Problem to solve. Could you transcribe exactly the lines from the one containing "Task: Zoom in with the plus icon" through the last line of the records below, leaving out the pictures?

Stored items:
=== Begin Enclosure ===

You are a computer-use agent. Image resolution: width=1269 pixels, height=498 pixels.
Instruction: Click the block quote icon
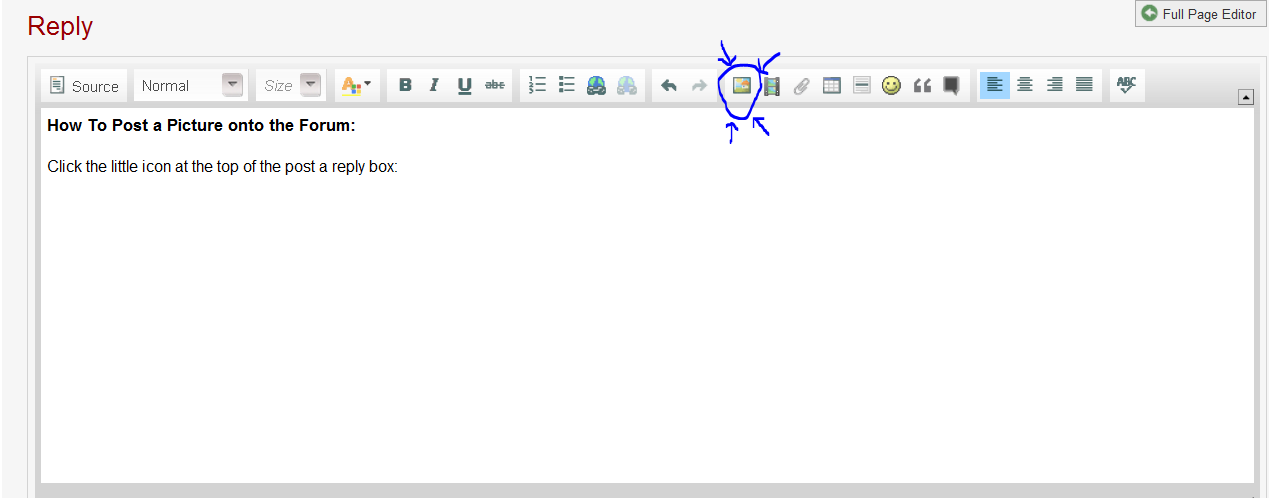coord(921,86)
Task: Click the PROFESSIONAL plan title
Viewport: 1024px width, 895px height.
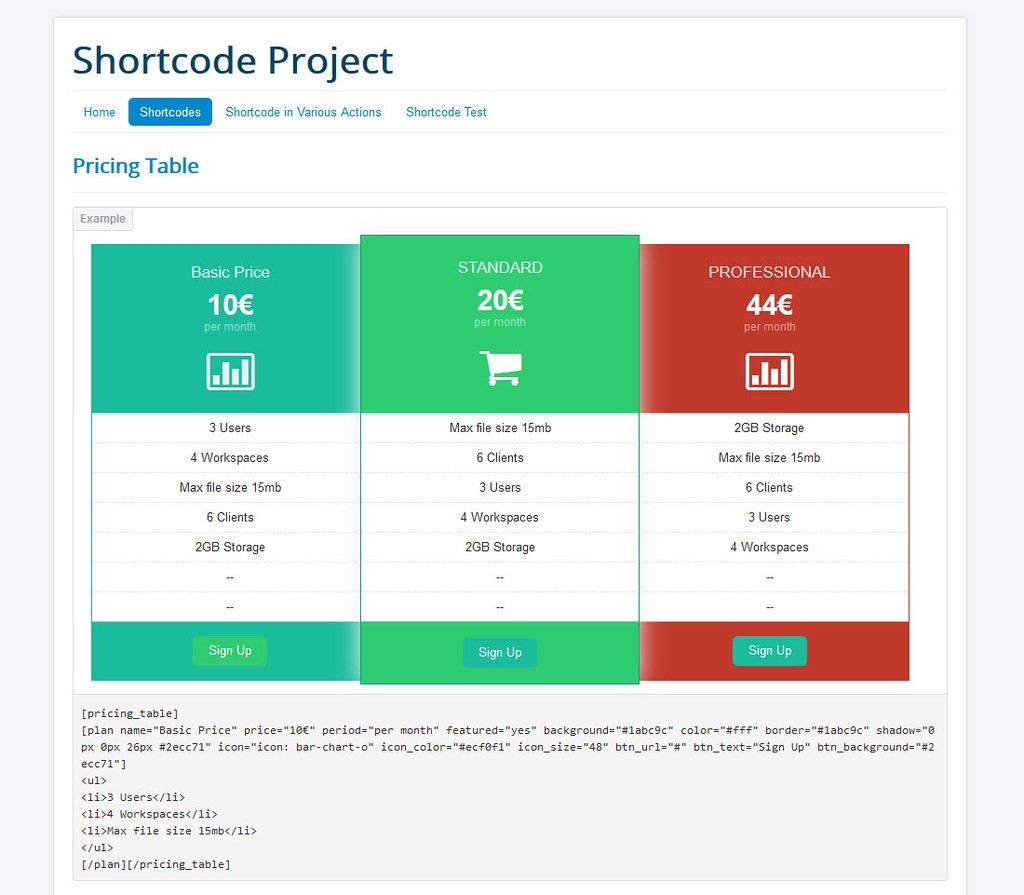Action: pyautogui.click(x=769, y=272)
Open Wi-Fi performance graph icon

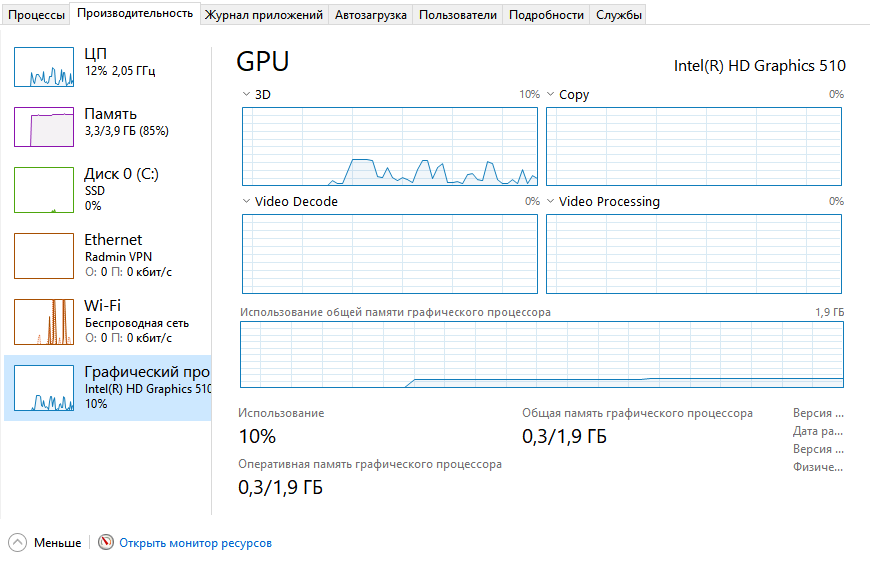tap(44, 321)
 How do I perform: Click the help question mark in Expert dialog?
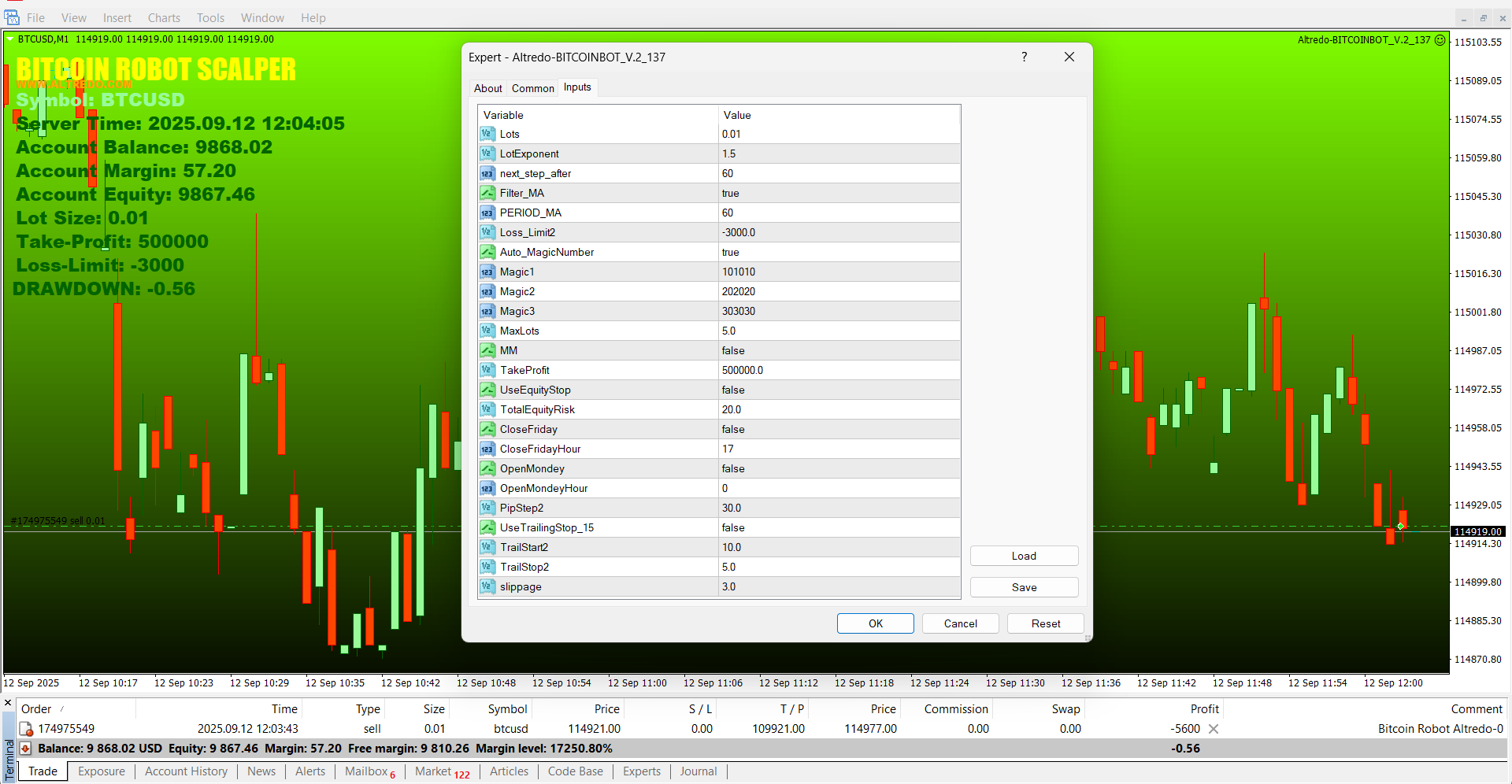(1024, 57)
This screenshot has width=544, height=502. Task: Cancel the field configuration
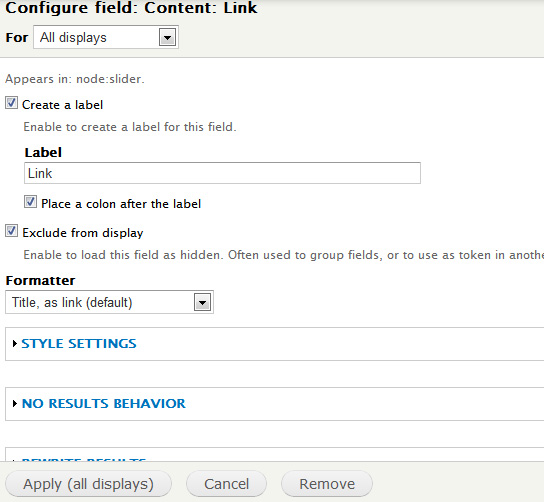coord(227,484)
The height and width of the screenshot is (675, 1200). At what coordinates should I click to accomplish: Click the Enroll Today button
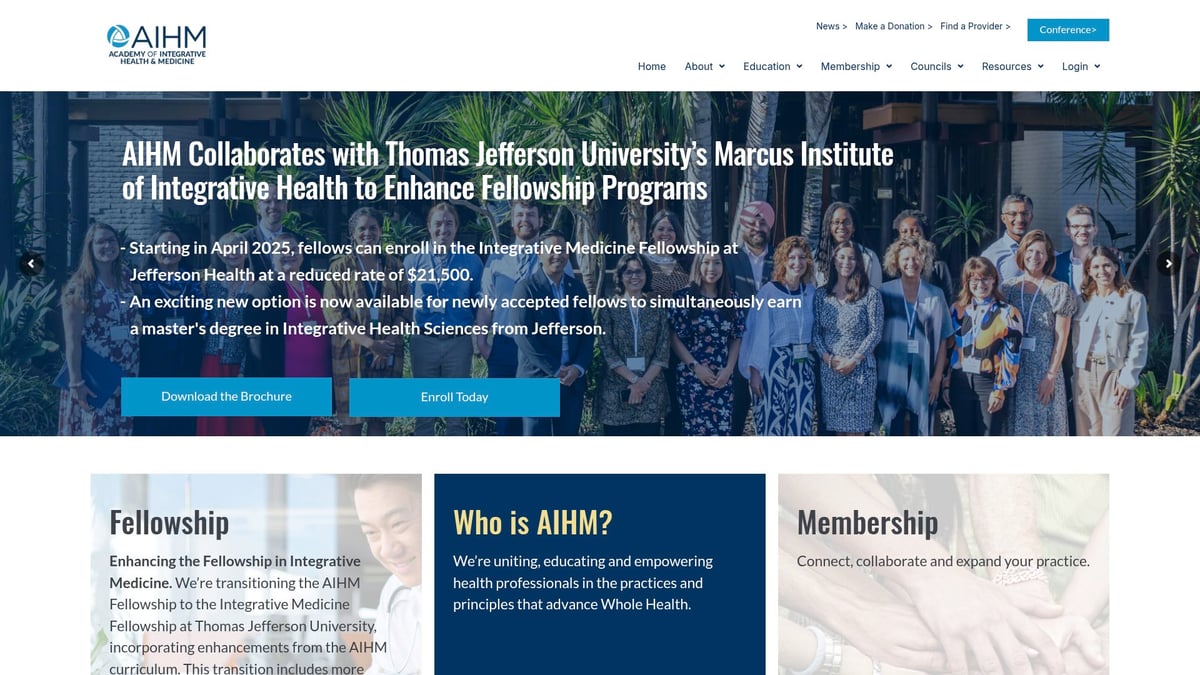tap(454, 397)
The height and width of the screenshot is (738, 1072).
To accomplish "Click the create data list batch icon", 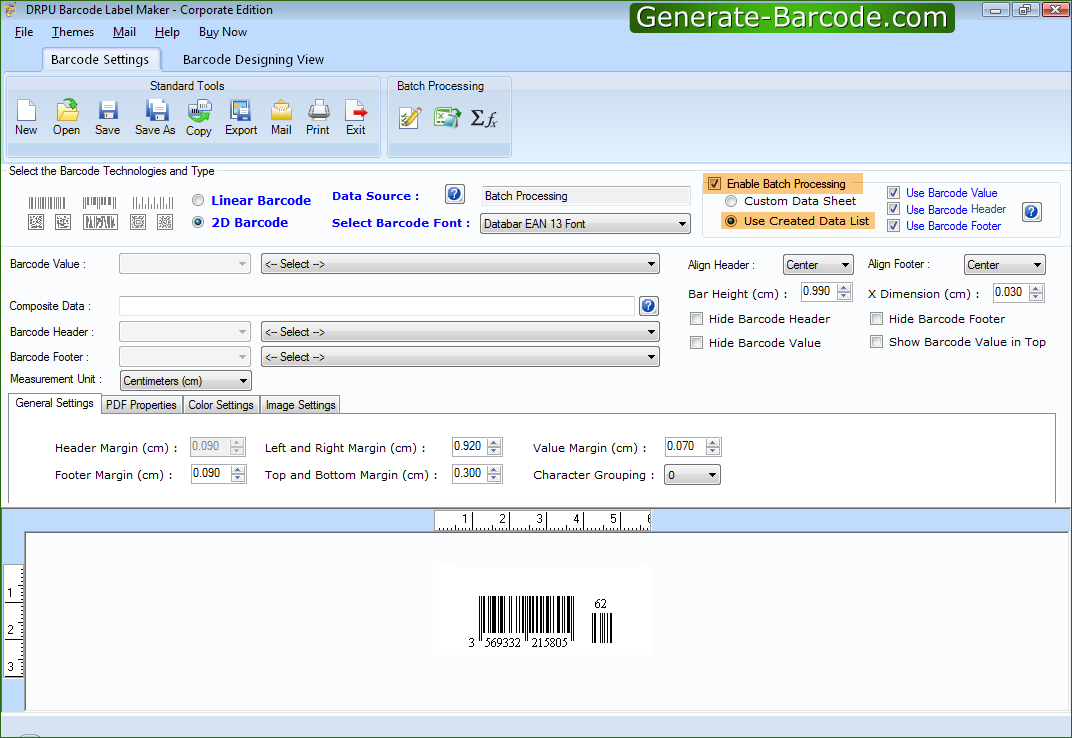I will [410, 118].
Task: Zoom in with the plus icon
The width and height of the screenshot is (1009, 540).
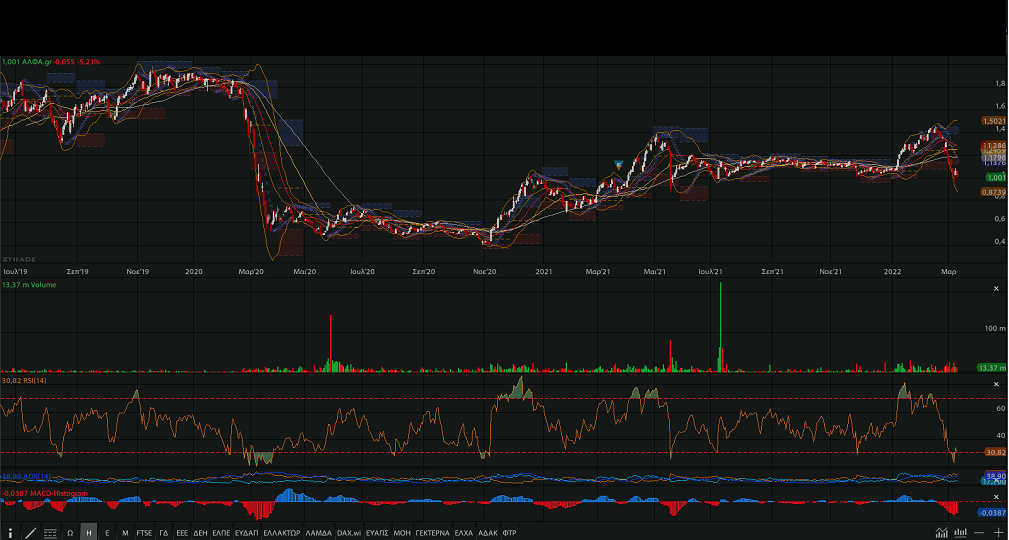Action: (x=997, y=533)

=== End Enclosure ===

Response.
Task: Zoom in with the plus icon
The width and height of the screenshot is (1009, 540).
Action: (x=997, y=533)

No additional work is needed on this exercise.